Saturday, 2 January 2021

'folk guitarist - an appellation that he found offensive'


the year begins well. a friend of howard has an internet radio show over in funky kingston (the comfort zone on green futures festival radio 8-11pm fridays) and he plays two tracks from the latest album - sand storm  and dark was the day. 

the DJ has a nice relaxed jonathan creek style thing going, he's just pootling about on air suiting himself, a joint  ex-presenter now lives down near weston-super-mare, he phones her up, she's in the bath, she's planning for happiness. he has some folk girl on streaming live, a really nice voice, banjo and guitar, it cuts through it's really clear, other than that there's loads of reggae, two tracks by culture and some kate bush (which also cuts through). there's a message board of fans somewhere.

the planning for happiness girl is a natural optimist finding the times hard, she's planning an exit strategy from the hard times with essential oils, sleep hygene and such like (see already horsemouth is hooked on the soap opera of it). 

still not bad for day one. opines horsemouth. but there's food for thought there. 

horsemouth listened to it on low volume in his room for fear of disturbing his parents. 

interesting choices. horsemouth would have gone with amarach, by far the strongest track on the record (in horsemouth's humble opinion) but perhaps a bit of a slow starter. dark was the day is decently immediate at least - the bells then the opening turn around lines. both are 'howard' tunes,  to sand storm horsemouth contributed the follow along guitar (and this the guitar exhaustion ending), to dark was the day he contributed the bassline (which goes for a bit of a pad at the end prog-rock style).  if there had been time (non-pandemic time) horsemouth would probably have added some big acoustic guitarchords. horsemouth thinks it and falling snow are too close together (like an attempt to express the same thing) in arrangement and sonics. but hey, the album is done and mixed, it cannot be redone and remixed to fit every situation, it has to make its own space in the world now.
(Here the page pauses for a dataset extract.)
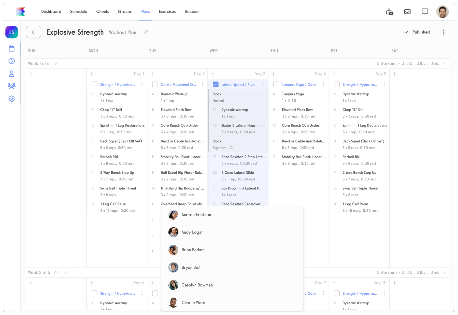
Task: Select the Jumpers Yoga / Core checkbox
Action: pos(276,85)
last night horsemouth read about john fahey and joan didion. both people who came from away to california and found some kind of success and persona there. he should read some of joan's prose again. 

we are with fahey again. later years fahey. fahey the curmudgeon and his inventionof the term american primitive guitar.

'folk guitarist - an appellation that he found offensive'

'some of us were kinder than we might have been when reviewing the new CDs that fahey released during this time; the truth is, the music they contain is not a patch on his best work.'

on his way out the door howard remembered that it was new years day and that musicians of bremen had written a song on new years day so he played it.